Still, the wild strokes at their back forced the women to change
plans. Simultaneously they split off, one warrior to each defender, and the
second phase of the battle began.

It soon became apparent that the upper hand lay with the women
warriors. Guybrush fought his opponent with desperate, flailing strokes,
and neither fighter seemed to enjoy a particular advantage. Guybrush had his
insults, but he instinctively knew that they would be useless here.

Grignr fought with more conviction, but his wild, unstoppable
swings were so uncoordinated that his opponent had no trouble avoiding them.
She didn't even have to fight back - her job was simply to hold off Grignr
while the other two finished off Elaine and Guybrush.

And Elaine was clearly in trouble. Her strokes were technically
good, but they had no force, and very little reach. The greater problem was
that Elaine, having not fought in years, was having great difficulty
anticipating her opponent's attacks. Constantly deflecting swings at the
last second, she was completely on the back foot, unable to do anything but

A couple of times, as they began fighting, she'd tried to talk to
her opponent, reason her out of the battle. But the warrior was having none
of it and merely swung at her as before. Now Elaine defended grimly.

It was while Guybrush was glancing at her that he noticed
something. He'd assumed that when the three women split up they'd begun
fighting independently, but apparently that wasn't the case. When his
opponent swung at him, Elaine's opponent did the same - same stroke, same
area. The movements were so identical, it was if they were being
coordinated by some higher, magical being - who, rather than go to the
trouble of controlling three independent beings, had decided to duplicate
some of his work.

This gave Guybrush an idea. Instantly he swung at his opponent, a
heavy, wild blow aimed at her right shoulder. At the same moment, he
shouted "Elaine! Hit the leg!"

His opponent drew her sword back and deflected his stroke. In
unison, Elaine's opponent did the same. Elaine's sword swung forward, past
the warrior's unprotected lower body, and sank deeply into the left thigh
of her opponent.

Blood poured out over her sword and ran down the warrior's leg. The
warrior grimaced and, as Elaine's sword came back out, bent over and
clutched at the wound. Instantly, their bond still active, Guybrush's
opponent did the same. Taking advantage of the moment, Guybrush stepped
forward and hacked at his opponent's sword arm. It came off at the elbow.
The warrior screamed. Ignoring her wound, she bent down and picked up the
sword in her other arm. She rose, snarling, and rushed at Guybrush.

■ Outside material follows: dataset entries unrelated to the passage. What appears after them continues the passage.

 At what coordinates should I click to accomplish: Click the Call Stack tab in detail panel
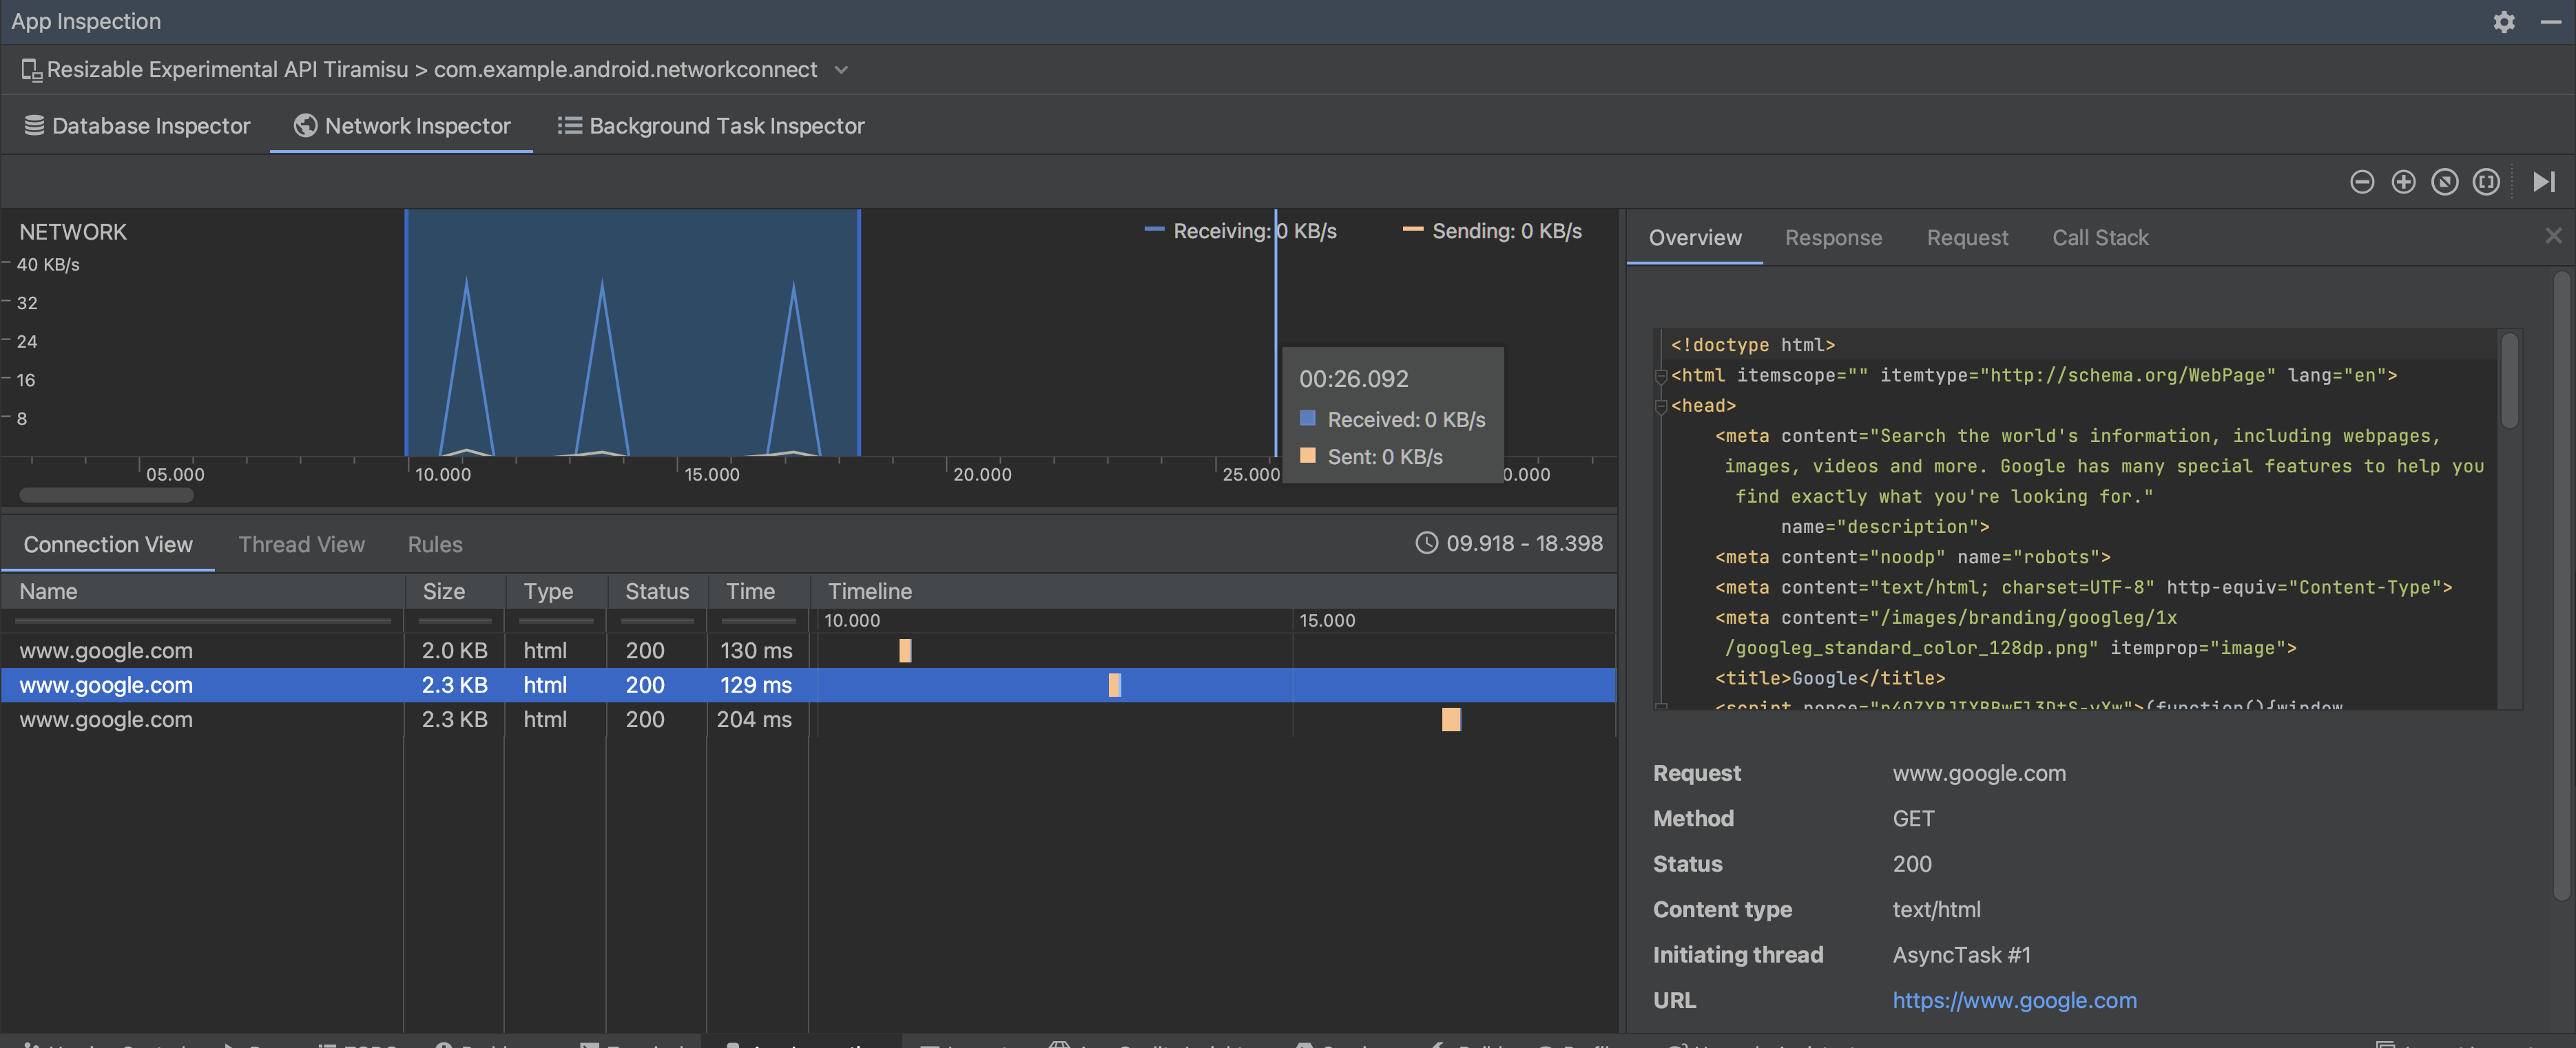click(2099, 238)
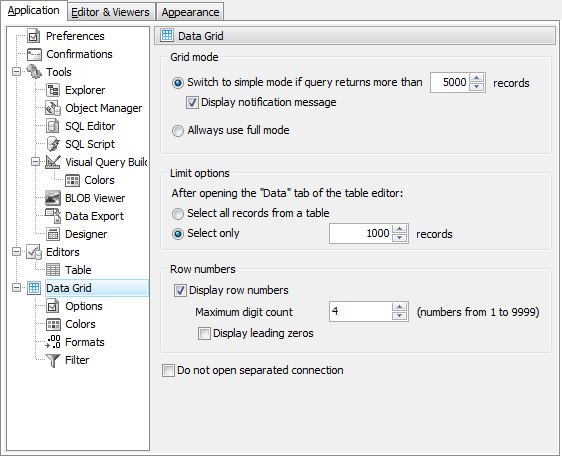The height and width of the screenshot is (457, 562).
Task: Select the Object Manager icon
Action: [53, 108]
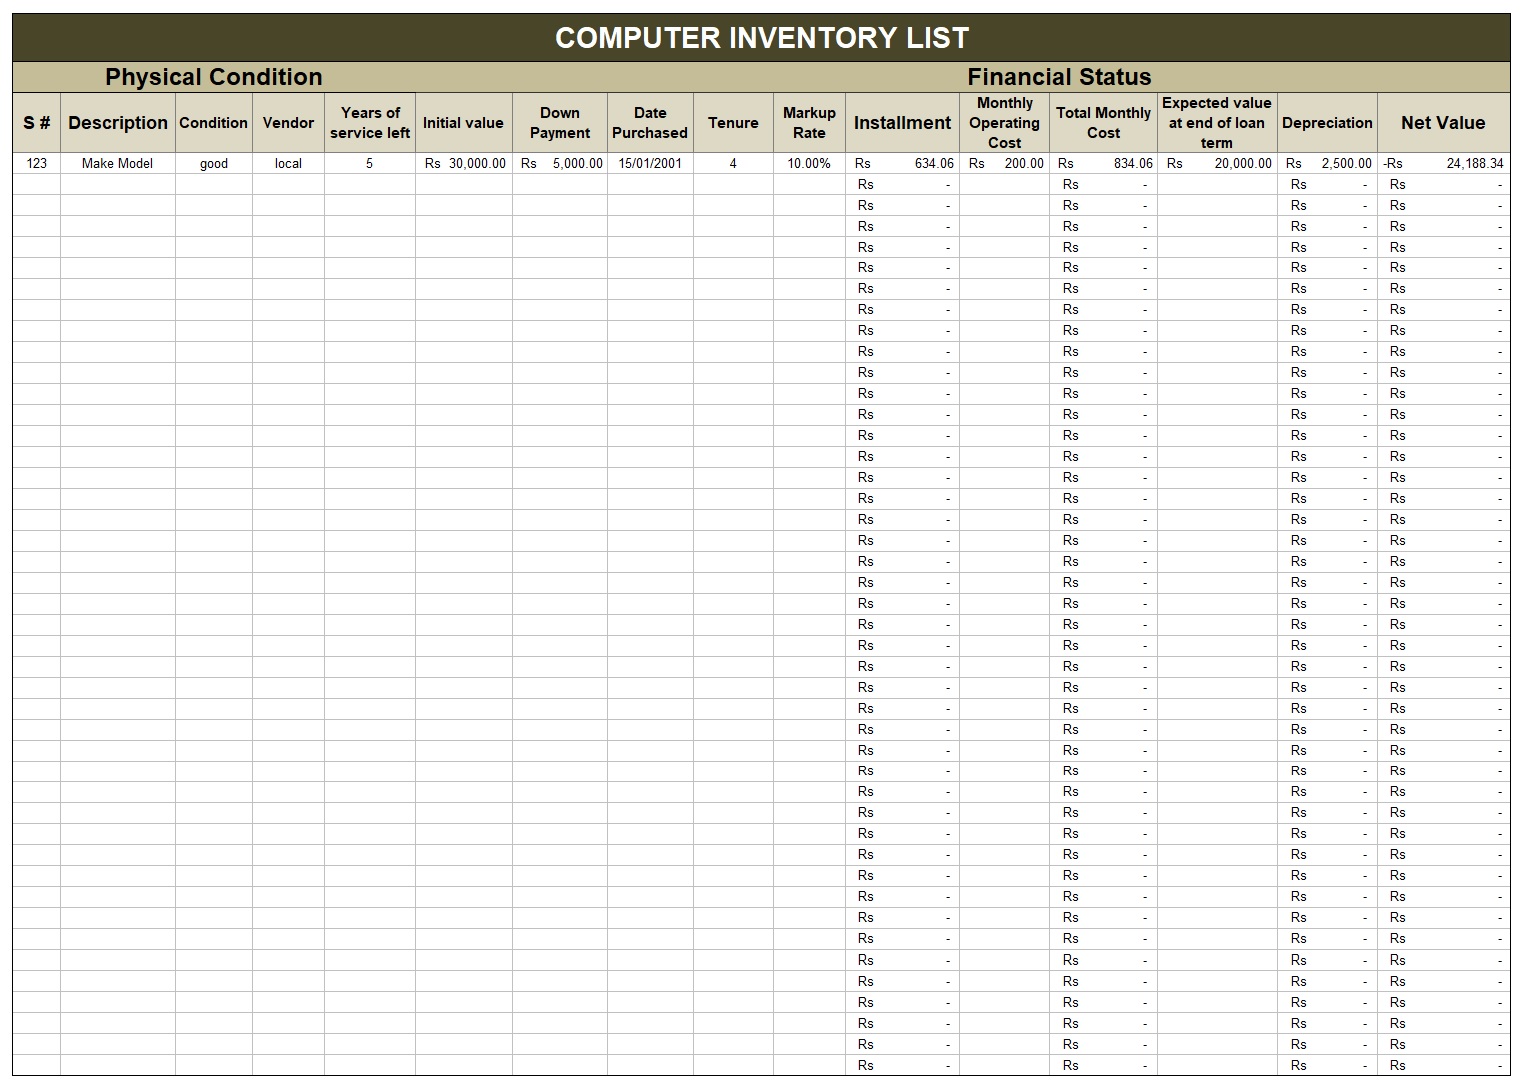
Task: Click the Vendor column header
Action: 288,123
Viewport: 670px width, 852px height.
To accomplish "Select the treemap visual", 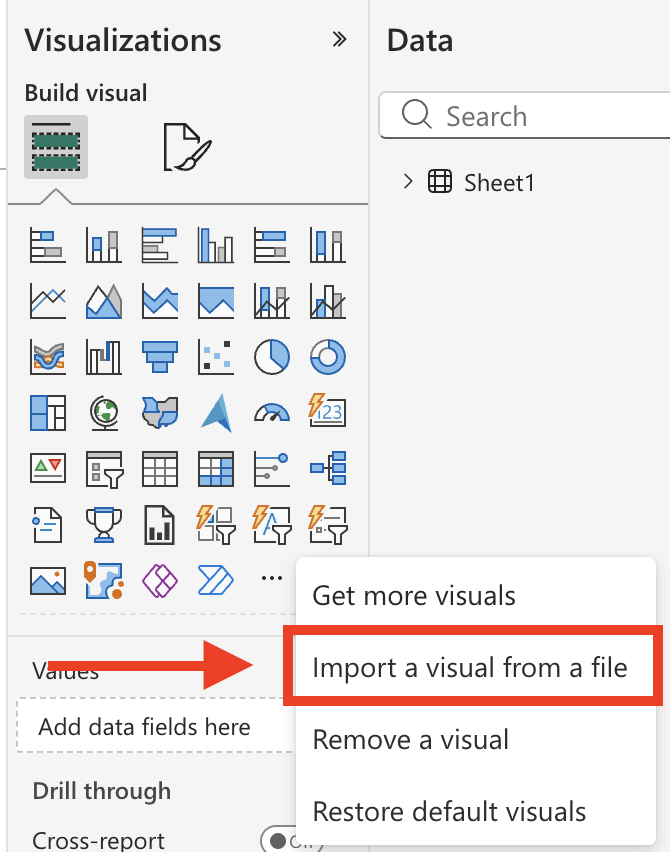I will click(x=47, y=410).
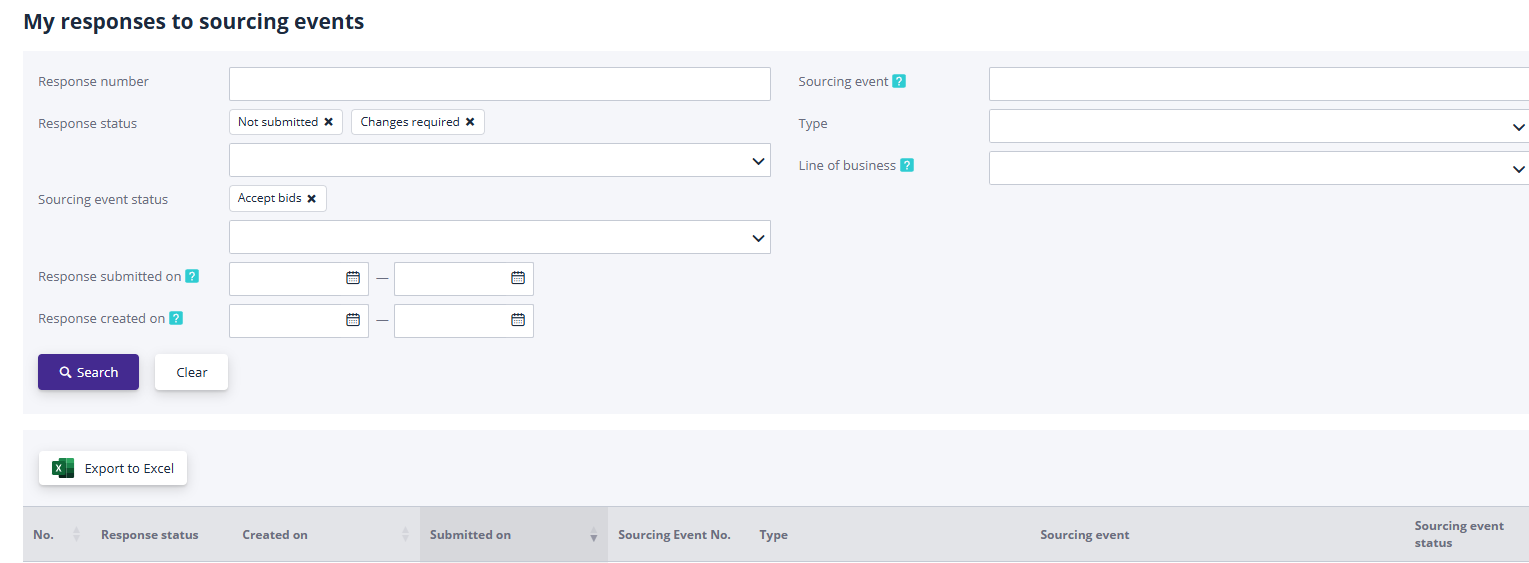Remove the 'Changes required' status tag
The image size is (1529, 563).
tap(470, 122)
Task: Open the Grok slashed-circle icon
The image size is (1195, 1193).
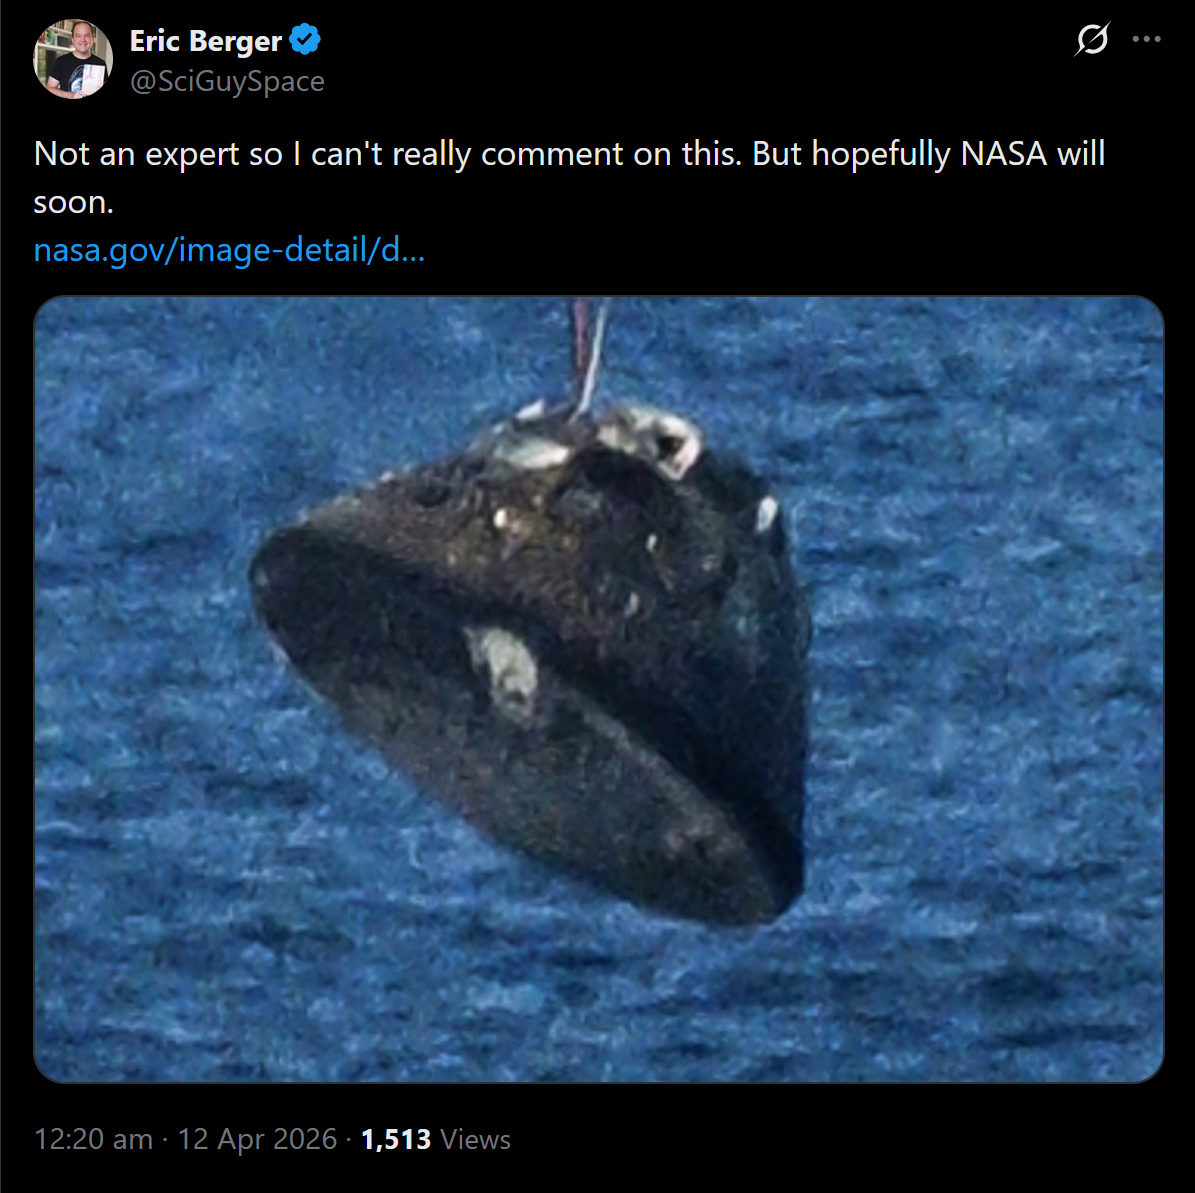Action: [x=1092, y=39]
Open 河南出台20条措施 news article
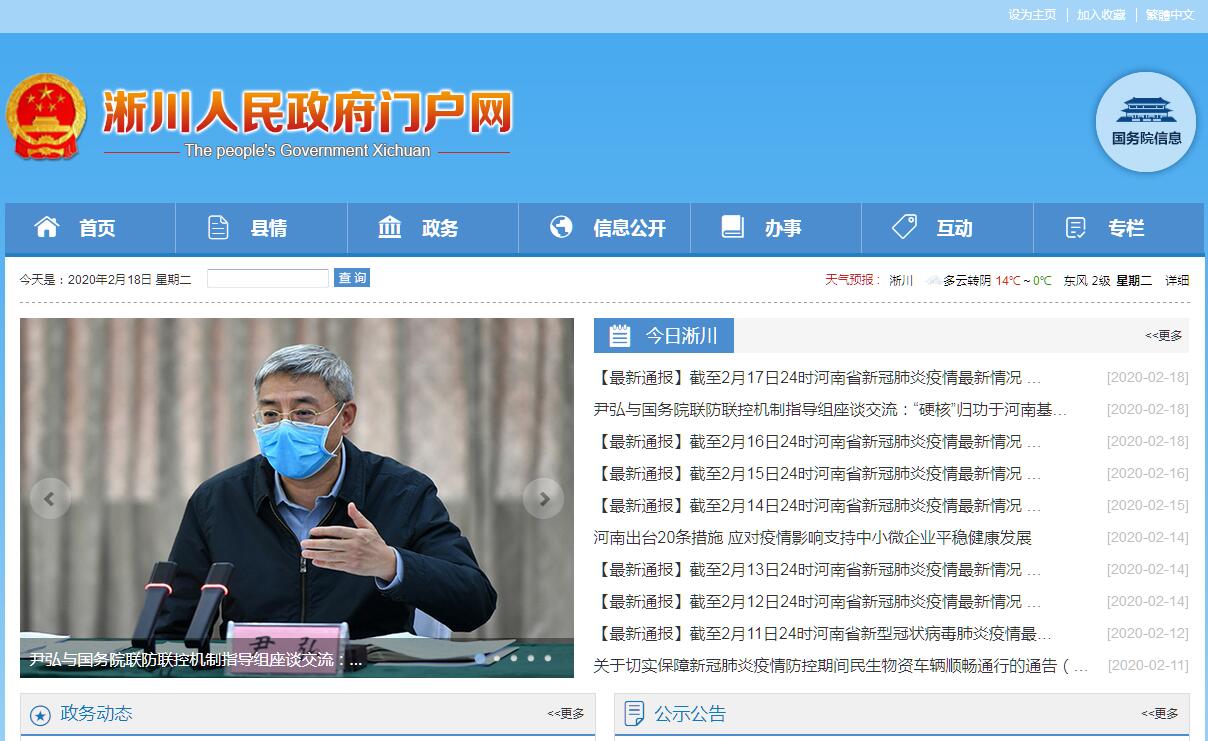 point(812,538)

Now the three women were clearly fighting independently, their
controlling intelligence having realised the folly of his action. But they
no longer enjoyed the upper hand. Guybrush's opponent was less effective
with her left arm than her right, and Guybrush was able to go on the
attack. Elaine's opponent was better placed, but the wound on her leg was
bleeding profusely and her strokes gradually lost their power.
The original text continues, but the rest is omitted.